--- Supplied data ---

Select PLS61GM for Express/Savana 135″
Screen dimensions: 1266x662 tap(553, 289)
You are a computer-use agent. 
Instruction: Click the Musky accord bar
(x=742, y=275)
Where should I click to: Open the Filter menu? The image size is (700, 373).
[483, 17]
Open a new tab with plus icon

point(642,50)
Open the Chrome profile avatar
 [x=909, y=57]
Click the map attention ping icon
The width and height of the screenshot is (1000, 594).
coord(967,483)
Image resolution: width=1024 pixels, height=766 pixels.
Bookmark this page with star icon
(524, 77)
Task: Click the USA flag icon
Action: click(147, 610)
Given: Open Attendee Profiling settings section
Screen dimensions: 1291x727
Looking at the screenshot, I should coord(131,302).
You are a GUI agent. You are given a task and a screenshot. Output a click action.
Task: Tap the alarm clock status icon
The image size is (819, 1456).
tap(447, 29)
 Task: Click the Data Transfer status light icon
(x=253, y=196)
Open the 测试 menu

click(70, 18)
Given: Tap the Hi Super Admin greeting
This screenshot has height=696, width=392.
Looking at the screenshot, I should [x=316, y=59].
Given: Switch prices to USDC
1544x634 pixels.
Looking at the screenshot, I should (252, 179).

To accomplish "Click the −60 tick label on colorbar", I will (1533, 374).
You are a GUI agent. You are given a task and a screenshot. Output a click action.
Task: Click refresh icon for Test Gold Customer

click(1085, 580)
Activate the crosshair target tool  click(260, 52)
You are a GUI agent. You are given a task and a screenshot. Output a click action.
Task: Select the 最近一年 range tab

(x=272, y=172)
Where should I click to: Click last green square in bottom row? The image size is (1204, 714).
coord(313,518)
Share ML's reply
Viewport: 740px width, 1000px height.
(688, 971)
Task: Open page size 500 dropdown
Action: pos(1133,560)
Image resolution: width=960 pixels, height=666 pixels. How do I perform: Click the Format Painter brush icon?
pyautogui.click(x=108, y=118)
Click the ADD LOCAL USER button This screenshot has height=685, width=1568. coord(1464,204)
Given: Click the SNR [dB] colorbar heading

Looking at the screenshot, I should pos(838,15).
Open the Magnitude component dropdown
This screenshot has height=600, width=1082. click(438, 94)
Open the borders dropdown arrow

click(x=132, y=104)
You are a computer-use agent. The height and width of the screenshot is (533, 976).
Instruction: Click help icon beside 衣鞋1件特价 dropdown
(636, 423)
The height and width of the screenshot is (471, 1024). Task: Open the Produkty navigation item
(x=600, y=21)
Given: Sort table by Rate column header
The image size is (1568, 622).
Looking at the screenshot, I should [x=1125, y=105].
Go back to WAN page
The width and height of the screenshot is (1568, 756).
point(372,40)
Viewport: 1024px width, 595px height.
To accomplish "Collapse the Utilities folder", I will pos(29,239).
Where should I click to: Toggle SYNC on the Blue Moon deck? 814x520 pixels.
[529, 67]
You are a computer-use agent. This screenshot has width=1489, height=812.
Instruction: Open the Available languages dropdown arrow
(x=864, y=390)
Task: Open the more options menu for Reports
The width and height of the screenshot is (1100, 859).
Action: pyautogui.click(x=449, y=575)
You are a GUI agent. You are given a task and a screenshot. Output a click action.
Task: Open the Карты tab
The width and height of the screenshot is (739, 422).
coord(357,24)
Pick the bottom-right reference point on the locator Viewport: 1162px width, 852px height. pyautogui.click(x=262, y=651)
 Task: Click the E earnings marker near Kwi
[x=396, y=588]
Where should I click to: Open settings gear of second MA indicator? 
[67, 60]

--- Brief ---
Give every line of the listing again. Keep each one exact.

--- Completed task ---
Select PLS61GM for Express/Savana 135″
Screen dimensions: 1266x662 tap(553, 289)
You are a computer-use agent. 
Instruction: Click the Musky accord bar
(x=742, y=275)
Where should I click to: Open the Filter menu? The image size is (700, 373).
[483, 17]
Open a new tab with plus icon

point(642,50)
Open the Chrome profile avatar
 [x=909, y=57]
Click the map attention ping icon
The width and height of the screenshot is (1000, 594).
coord(967,483)
Image resolution: width=1024 pixels, height=766 pixels.
Bookmark this page with star icon
(524, 77)
Task: Click the USA flag icon
Action: click(147, 610)
Given: Open Attendee Profiling settings section
Screen dimensions: 1291x727
Looking at the screenshot, I should coord(131,302).
You are a GUI agent. You are given a task and a screenshot. Output a click action.
Task: Tap the alarm clock status icon
The image size is (819, 1456).
tap(447, 29)
 Task: Click the Data Transfer status light icon
(x=253, y=196)
Open the 测试 menu

click(70, 18)
Given: Tap the Hi Super Admin greeting
This screenshot has height=696, width=392.
Looking at the screenshot, I should [x=316, y=59].
Given: Switch prices to USDC
1544x634 pixels.
Looking at the screenshot, I should (252, 179).

To accomplish "Click the −60 tick label on colorbar", I will (1533, 374).
You are a GUI agent. You are given a task and a screenshot. Output a click action.
Task: Click refresh icon for Test Gold Customer

click(1085, 580)
Activate the crosshair target tool  click(260, 52)
You are a GUI agent. You are given a task and a screenshot. Output a click action.
Task: Select the 最近一年 range tab

(x=272, y=172)
Where should I click to: Click last green square in bottom row? The image size is (1204, 714).
coord(313,518)
Share ML's reply
Viewport: 740px width, 1000px height.
(688, 971)
Task: Open page size 500 dropdown
Action: pos(1133,560)
Image resolution: width=960 pixels, height=666 pixels. How do I perform: Click the Format Painter brush icon?
pyautogui.click(x=108, y=118)
Click the ADD LOCAL USER button This screenshot has height=685, width=1568. coord(1464,204)
Given: Click the SNR [dB] colorbar heading

Looking at the screenshot, I should pos(838,15).
Open the Magnitude component dropdown
This screenshot has height=600, width=1082. click(438, 94)
Open the borders dropdown arrow

click(x=132, y=104)
You are a computer-use agent. The height and width of the screenshot is (533, 976).
Instruction: Click help icon beside 衣鞋1件特价 dropdown
(636, 423)
The height and width of the screenshot is (471, 1024). Task: Open the Produkty navigation item
(x=600, y=21)
Given: Sort table by Rate column header
The image size is (1568, 622).
Looking at the screenshot, I should [x=1125, y=105].
Go back to WAN page
The width and height of the screenshot is (1568, 756).
point(372,40)
Viewport: 1024px width, 595px height.
To accomplish "Collapse the Utilities folder", I will pos(29,239).
Where should I click to: Toggle SYNC on the Blue Moon deck? 814x520 pixels.
[529, 67]
You are a computer-use agent. This screenshot has width=1489, height=812.
Instruction: Open the Available languages dropdown arrow
(x=864, y=390)
Task: Open the more options menu for Reports
The width and height of the screenshot is (1100, 859).
Action: pyautogui.click(x=449, y=575)
You are a GUI agent. You are given a task and a screenshot. Output a click action.
Task: Open the Карты tab
The width and height of the screenshot is (739, 422).
coord(357,24)
Pick the bottom-right reference point on the locator Viewport: 1162px width, 852px height. pyautogui.click(x=262, y=651)
 Task: Click the E earnings marker near Kwi
[x=396, y=588]
Where should I click to: Open settings gear of second MA indicator? 
[67, 60]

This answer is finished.